After comparing this BIN data with brain data recorded in macaques as they were shown macaque body images, the researchers found that BIN’s processing stages matched activity in the two regions of the macaque brain (MSB and ASB) involved with processing body shapes.

“Our model explained the visual processing in the brain much more closely than other AI models typically do,” Yildirim said.

“We are most interested in the neuroscience and cognitive science aspects of this, but also with the hope that this can help inspire new machine vision systems and facilitate possible medical interventions in the future.”

Other authors of the study included first author Hakan Yilmaz and Aalap Shah, who are both Ph.D. candidates in Yale’s Graduate School of Arts and Sciences, and researchers from Princeton University and KU Leuven in Belgium.

About this visual neuroscience research news

Author: Bess Connolly
Source: Yale
Contact: Bess Connolly – Yale
Image: The image is credited to Neuroscience News

Original Research: Closed access.
“Multiarea processing in body patches of the primate inferotemporal cortex implements inverse graphics” by Ilker Yildirim et al. PNAS

Abstract

Multiarea processing in body patches of the primate inferotemporal cortex implements inverse graphics

Stimulus-driven, multiarea processing in the inferotemporal (IT) cortex is thought to be critical for transforming sensory inputs into useful representations of the world.

What are the formats of these neural representations and how are they computed across the nodes of the IT networks?

A growing literature in computational neuroscience focuses on the computational-level objective of acquiring high-level image statistics that supports useful distinctions, including between object identities or categories.

Here, inspired by classic theories of vision, we suggest an alternative possibility. We show that inferring 3D objects may be a distinct computational-level objective of IT, implemented via an algorithm analogous to graphics-based generative models of how 3D scenes form and project to images, but in the reverse order.

Using perception of bodies as a case study, we show that inverse graphics spontaneously emerges in inference networks trained to map images to 3D objects. Remarkably, this correspondence to the reverse of a graphics-based generative model also holds across the body processing network of the macaque IT cortex.

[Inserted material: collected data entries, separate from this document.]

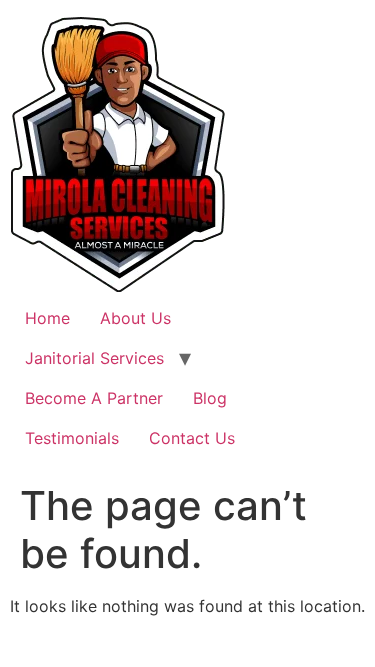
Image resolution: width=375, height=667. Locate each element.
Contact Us (192, 438)
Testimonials (72, 438)
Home (47, 318)
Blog (210, 398)
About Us (135, 318)
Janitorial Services (94, 358)
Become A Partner (94, 398)
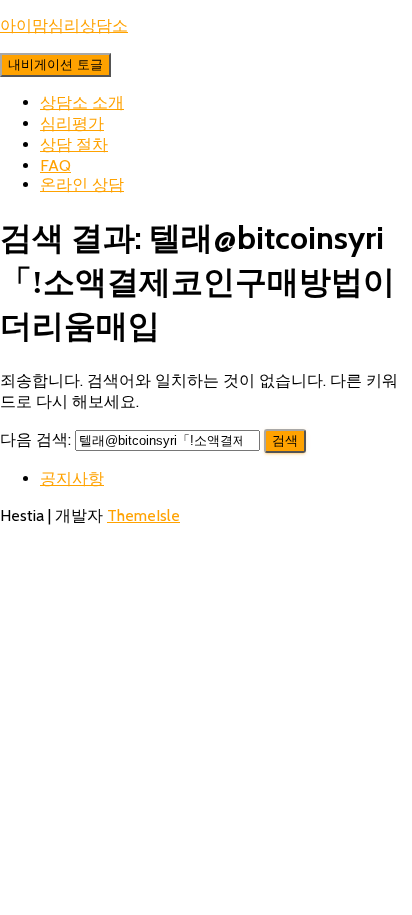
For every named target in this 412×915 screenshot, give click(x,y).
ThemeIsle (143, 515)
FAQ (55, 165)
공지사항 (72, 478)
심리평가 (72, 123)
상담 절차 (74, 144)
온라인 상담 (82, 184)
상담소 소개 (82, 102)
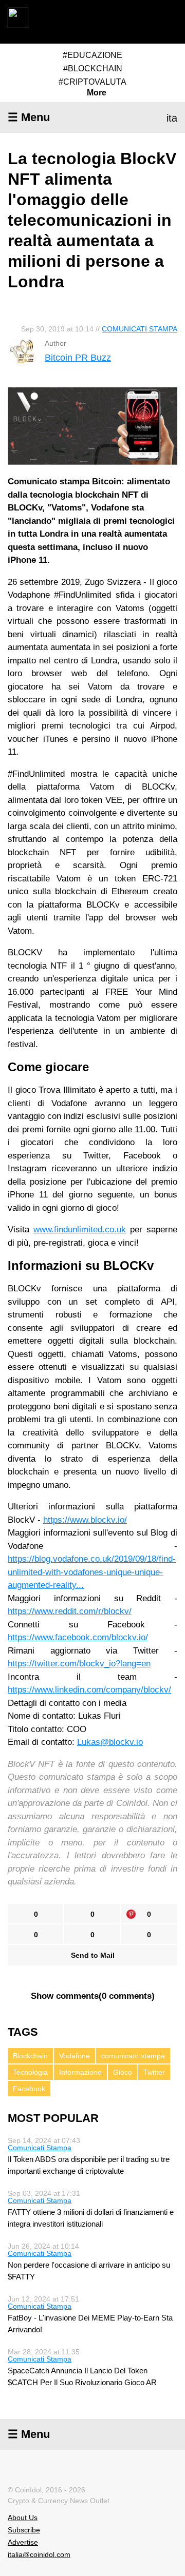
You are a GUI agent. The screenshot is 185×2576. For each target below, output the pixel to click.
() (93, 1996)
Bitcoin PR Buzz (78, 357)
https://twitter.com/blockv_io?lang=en (79, 1663)
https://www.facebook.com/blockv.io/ (78, 1637)
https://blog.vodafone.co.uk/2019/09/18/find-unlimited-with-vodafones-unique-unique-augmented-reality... (92, 1572)
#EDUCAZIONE (92, 55)
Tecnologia (30, 2072)
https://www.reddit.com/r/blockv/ (70, 1611)
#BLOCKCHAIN (92, 68)
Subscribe (24, 2530)
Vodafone (74, 2056)
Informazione (80, 2072)
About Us (23, 2517)
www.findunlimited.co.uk (79, 1229)
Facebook (29, 2089)
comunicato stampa (133, 2056)
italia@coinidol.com (39, 2554)
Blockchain (30, 2056)
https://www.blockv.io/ (85, 1520)
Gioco (122, 2072)
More (96, 93)
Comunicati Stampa (139, 329)
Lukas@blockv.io (110, 1742)
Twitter (154, 2072)
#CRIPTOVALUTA (92, 81)
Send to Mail (93, 1955)
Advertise (23, 2542)
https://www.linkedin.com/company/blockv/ (89, 1690)
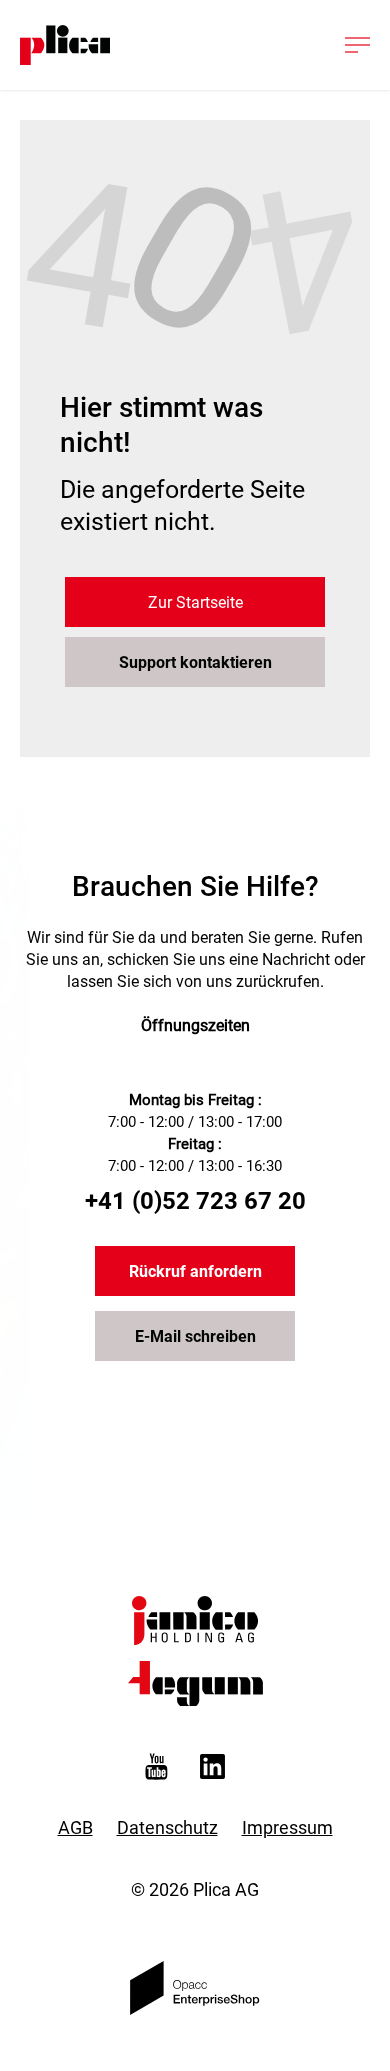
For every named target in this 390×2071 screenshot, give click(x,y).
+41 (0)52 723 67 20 (195, 1201)
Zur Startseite (195, 602)
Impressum (287, 1827)
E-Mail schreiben (195, 1336)
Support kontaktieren (195, 662)
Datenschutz (167, 1827)
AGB (75, 1827)
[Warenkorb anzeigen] (300, 45)
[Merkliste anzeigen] (239, 45)
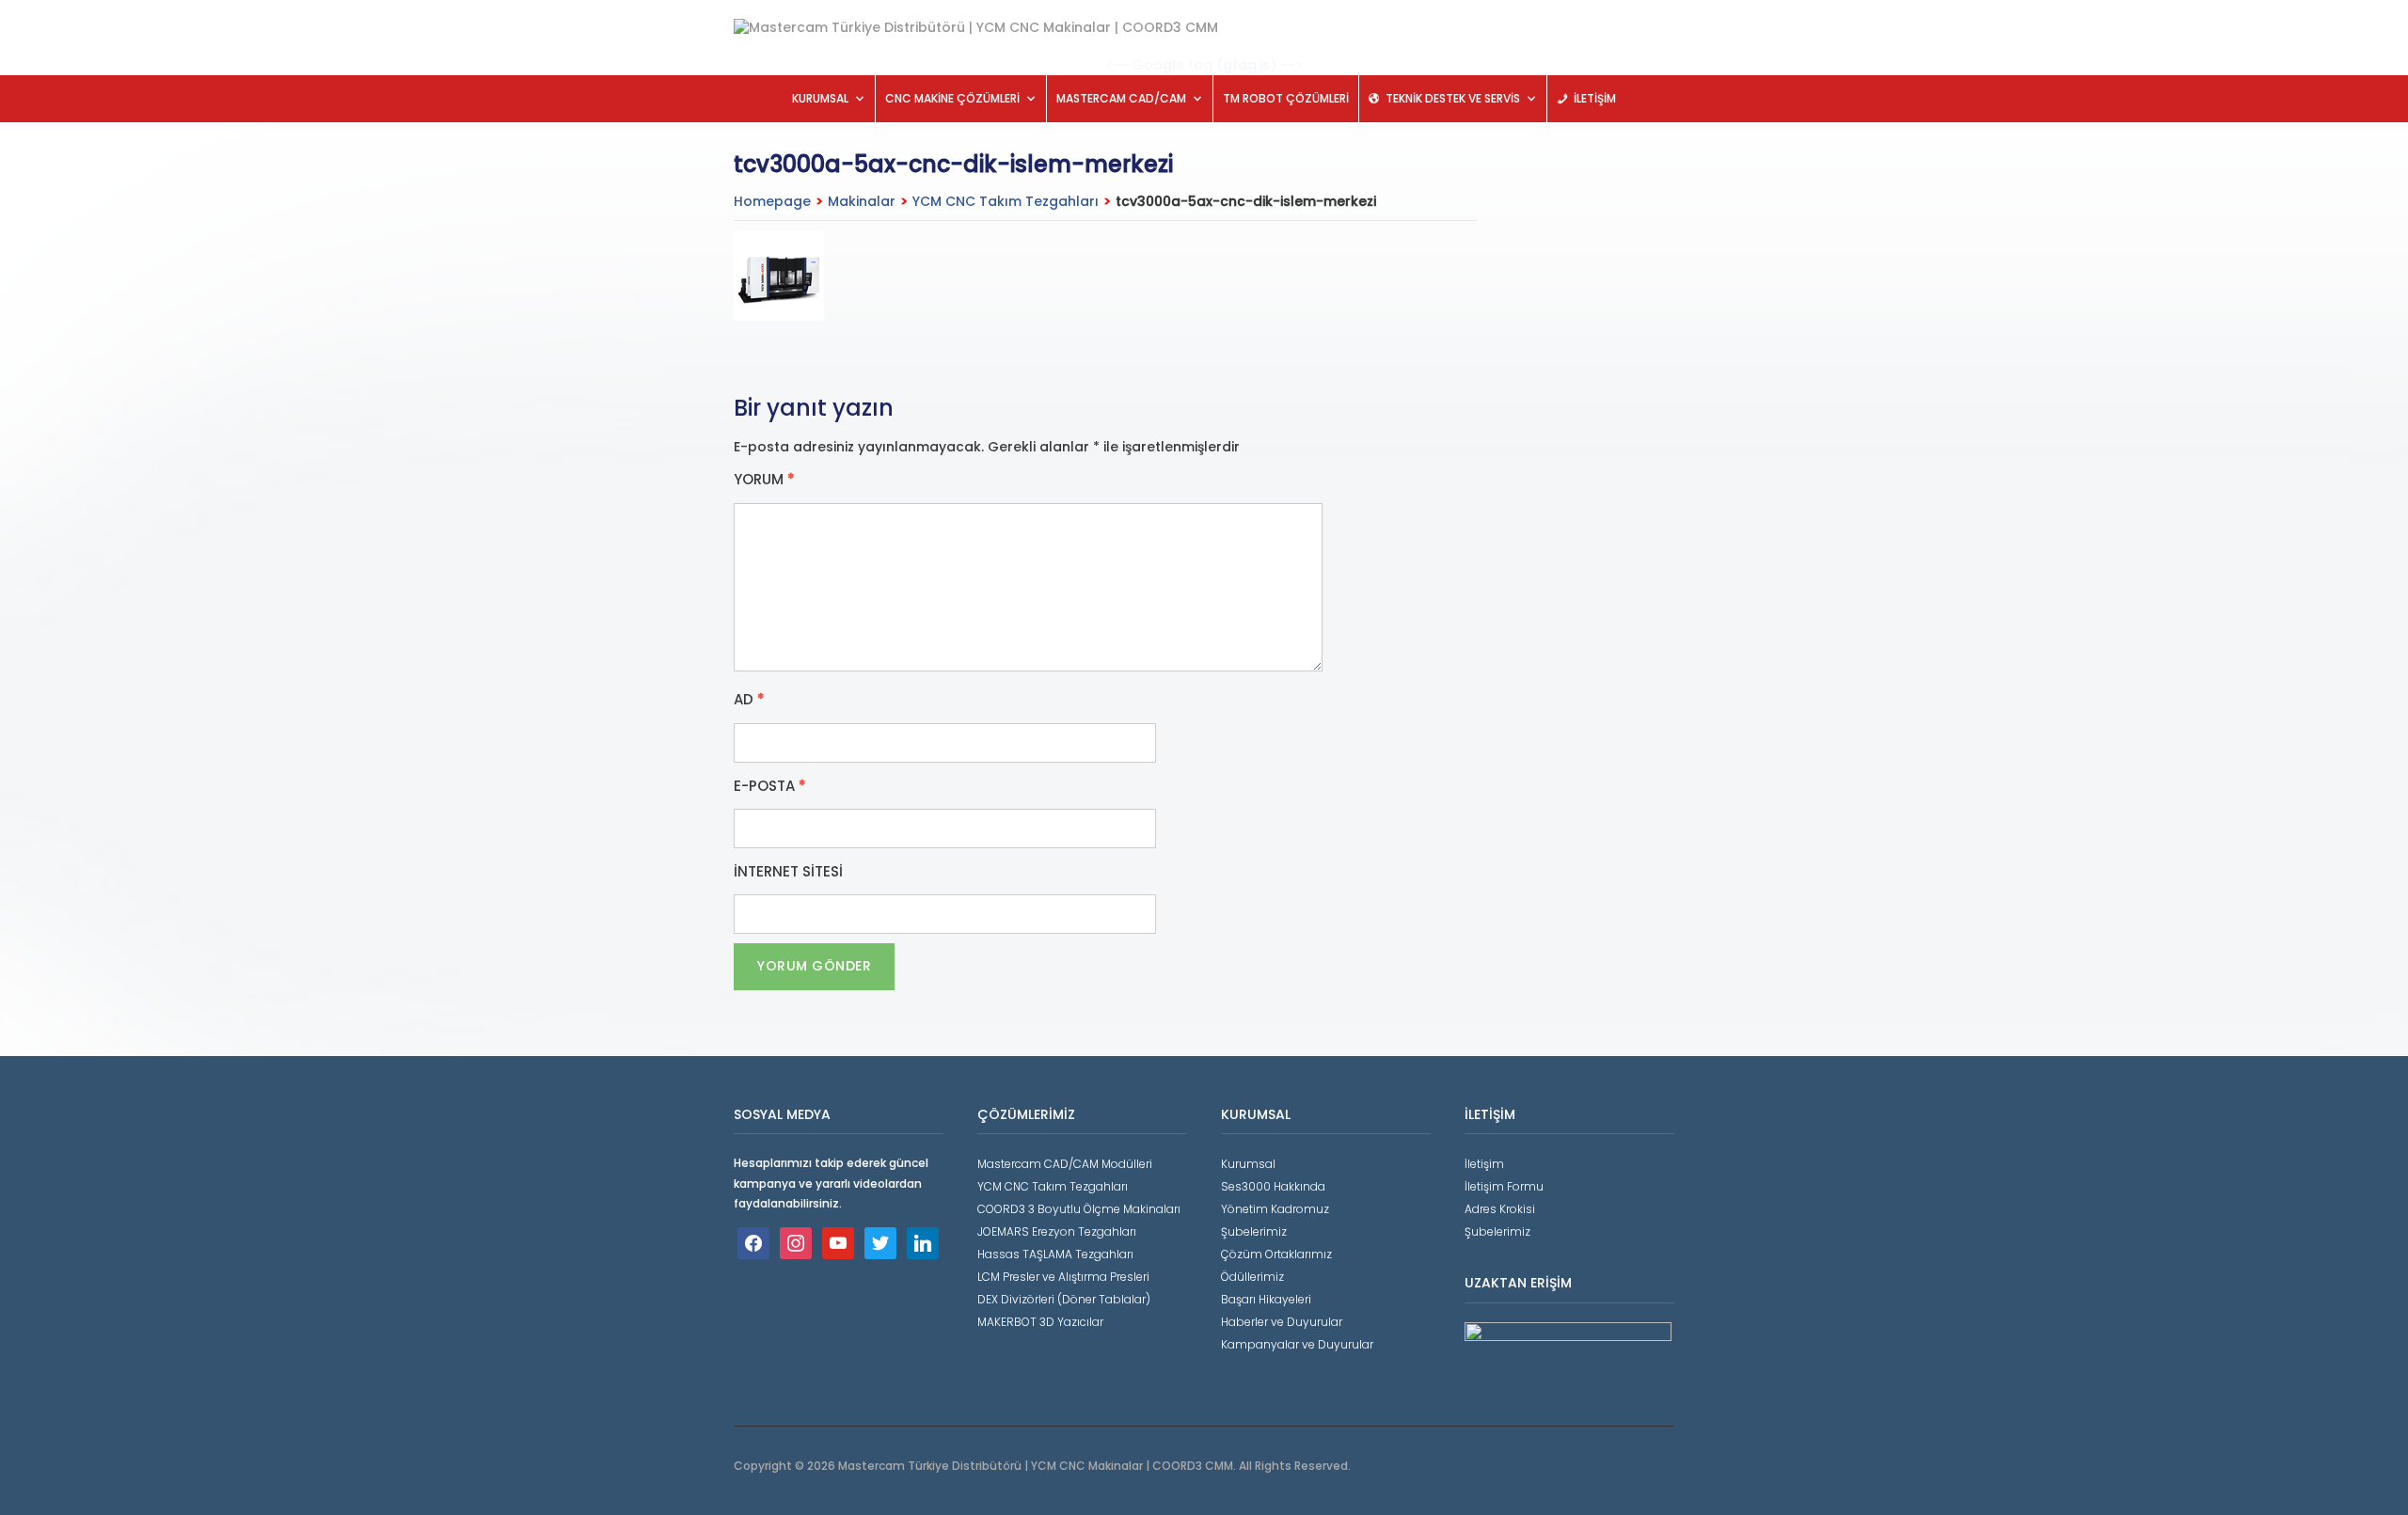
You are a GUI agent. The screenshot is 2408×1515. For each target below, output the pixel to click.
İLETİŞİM (1595, 98)
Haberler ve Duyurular (1281, 1322)
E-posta (770, 786)
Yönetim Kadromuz (1275, 1209)
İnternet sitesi (788, 871)
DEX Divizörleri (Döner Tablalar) (1063, 1299)
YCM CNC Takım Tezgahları (1005, 201)
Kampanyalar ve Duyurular (1297, 1344)
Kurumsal (1248, 1164)
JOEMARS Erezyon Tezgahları (1056, 1231)
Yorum (764, 479)
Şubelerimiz (1254, 1231)
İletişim (1484, 1164)
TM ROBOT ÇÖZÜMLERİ (1286, 98)
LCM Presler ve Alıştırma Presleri (1063, 1277)
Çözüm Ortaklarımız (1276, 1254)
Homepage (772, 201)
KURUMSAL (820, 98)
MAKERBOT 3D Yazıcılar (1040, 1322)
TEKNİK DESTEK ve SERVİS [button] (1453, 98)
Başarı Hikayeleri (1266, 1299)
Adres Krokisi (1500, 1209)
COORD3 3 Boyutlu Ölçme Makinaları (1078, 1209)
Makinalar (861, 201)
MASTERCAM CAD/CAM (1121, 98)
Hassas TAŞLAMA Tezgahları (1055, 1254)
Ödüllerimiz (1252, 1277)
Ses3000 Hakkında (1273, 1186)
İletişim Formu (1504, 1186)
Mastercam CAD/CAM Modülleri (1064, 1164)
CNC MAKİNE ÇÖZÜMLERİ (952, 98)
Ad (749, 699)
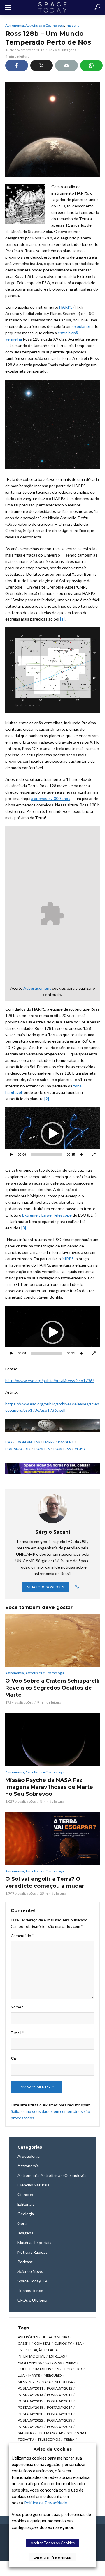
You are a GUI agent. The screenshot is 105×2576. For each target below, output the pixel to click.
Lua (21, 2375)
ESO (8, 1442)
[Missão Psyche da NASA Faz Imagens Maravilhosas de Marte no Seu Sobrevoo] (52, 1739)
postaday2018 (30, 2407)
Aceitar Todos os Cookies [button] (53, 2543)
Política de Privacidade (45, 2502)
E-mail (17, 2033)
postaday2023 (59, 2420)
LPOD (67, 2369)
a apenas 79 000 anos (50, 798)
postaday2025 (59, 2426)
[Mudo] (81, 1155)
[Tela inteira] (93, 1155)
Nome (17, 2007)
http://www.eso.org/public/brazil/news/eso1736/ (49, 1380)
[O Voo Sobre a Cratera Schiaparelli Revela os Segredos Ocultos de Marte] (52, 1640)
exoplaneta (82, 326)
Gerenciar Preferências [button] (52, 2557)
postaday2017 (18, 1448)
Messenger (28, 2382)
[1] (62, 618)
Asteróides (28, 2337)
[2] (46, 1098)
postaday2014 (59, 2394)
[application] (52, 1133)
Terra (69, 2439)
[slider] (46, 1154)
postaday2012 (59, 2388)
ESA (79, 2343)
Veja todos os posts (45, 1587)
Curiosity (63, 2343)
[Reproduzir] (11, 1155)
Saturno (26, 2433)
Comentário (22, 1935)
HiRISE (71, 2362)
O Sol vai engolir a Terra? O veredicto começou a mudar (44, 1882)
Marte (34, 2375)
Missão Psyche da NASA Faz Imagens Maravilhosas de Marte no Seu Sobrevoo (49, 1787)
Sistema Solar (50, 2433)
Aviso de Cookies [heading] (53, 2449)
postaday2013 (30, 2394)
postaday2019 (59, 2407)
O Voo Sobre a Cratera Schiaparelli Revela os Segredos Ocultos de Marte (52, 1688)
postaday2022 (30, 2420)
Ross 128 (42, 1448)
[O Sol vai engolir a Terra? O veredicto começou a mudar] (52, 1838)
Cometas (42, 2343)
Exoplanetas (28, 1442)
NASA (46, 2382)
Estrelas (57, 2356)
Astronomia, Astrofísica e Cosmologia (34, 25)
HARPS (66, 307)
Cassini (24, 2343)
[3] (23, 1227)
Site (14, 2058)
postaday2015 (30, 2401)
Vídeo (80, 1448)
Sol (70, 2433)
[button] (52, 1133)
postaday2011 (30, 2388)
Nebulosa (64, 2382)
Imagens (72, 25)
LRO (79, 2369)
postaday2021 (59, 2414)
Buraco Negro (55, 2337)
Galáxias (54, 2362)
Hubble (25, 2369)
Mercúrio (53, 2375)
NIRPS (68, 1258)
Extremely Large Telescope (47, 1215)
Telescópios (49, 2439)
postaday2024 (30, 2426)
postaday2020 (30, 2414)
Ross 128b (62, 1448)
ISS (57, 2369)
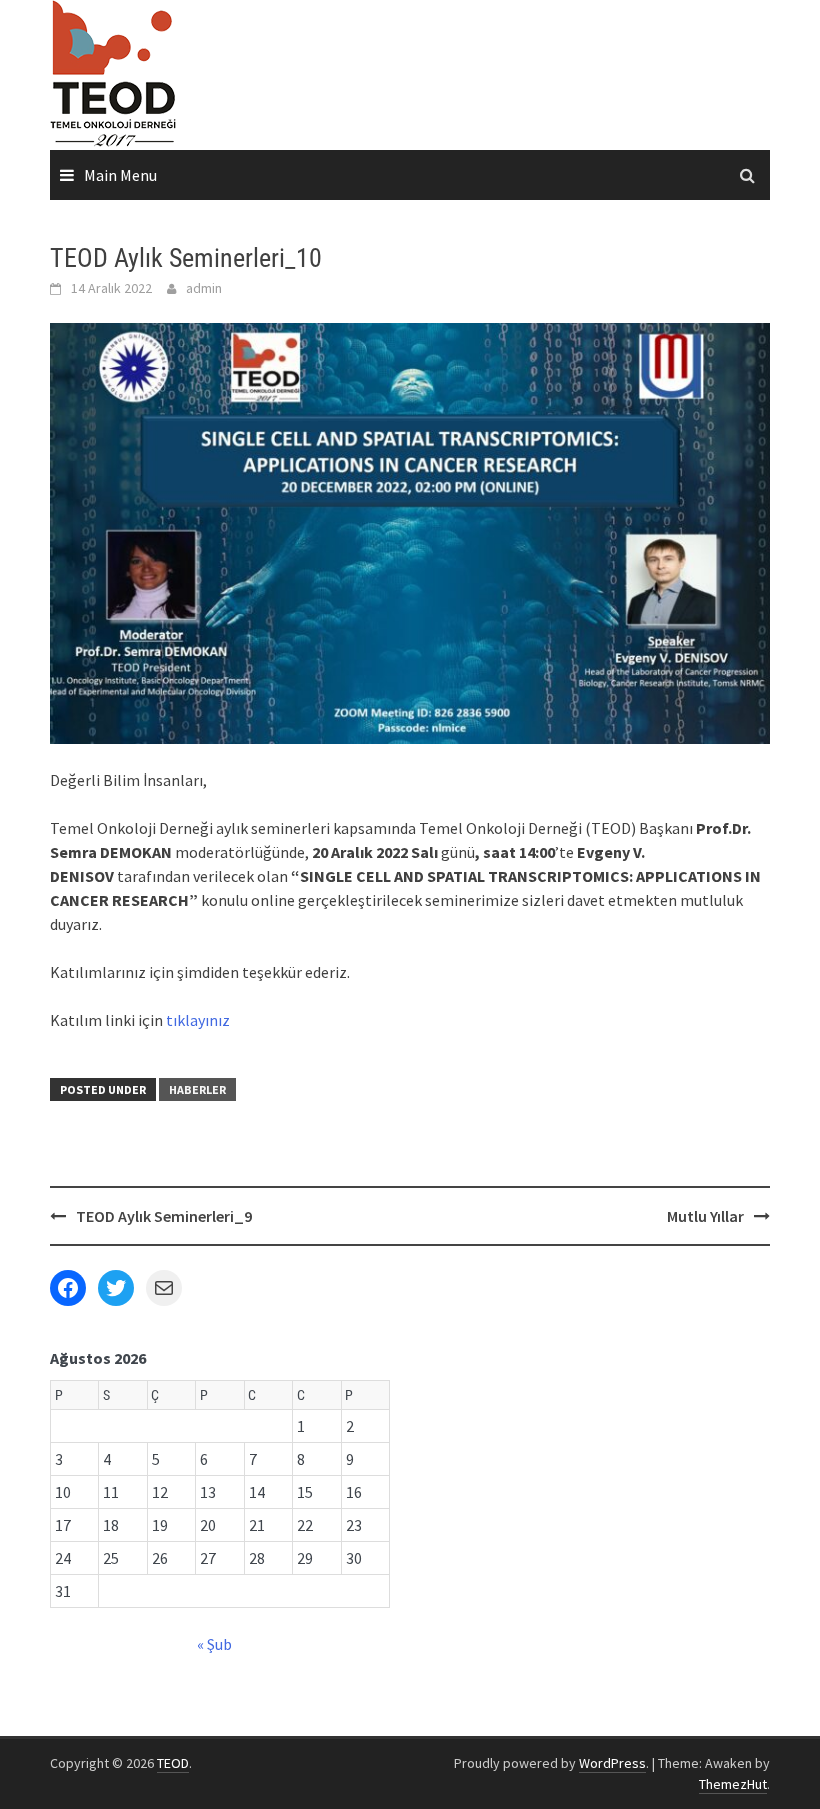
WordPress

Finally, inference networks recapitulate the feedforward progression across the stages of this IT network and do so better than the currently dominant vision models, including both supervised and unsupervised variants, none of which aligns with the reverse of graphics.

This work suggests inverse graphics as a multiarea neural algorithm implemented within IT, and points to ways for replicating primate vision capabilities in machines.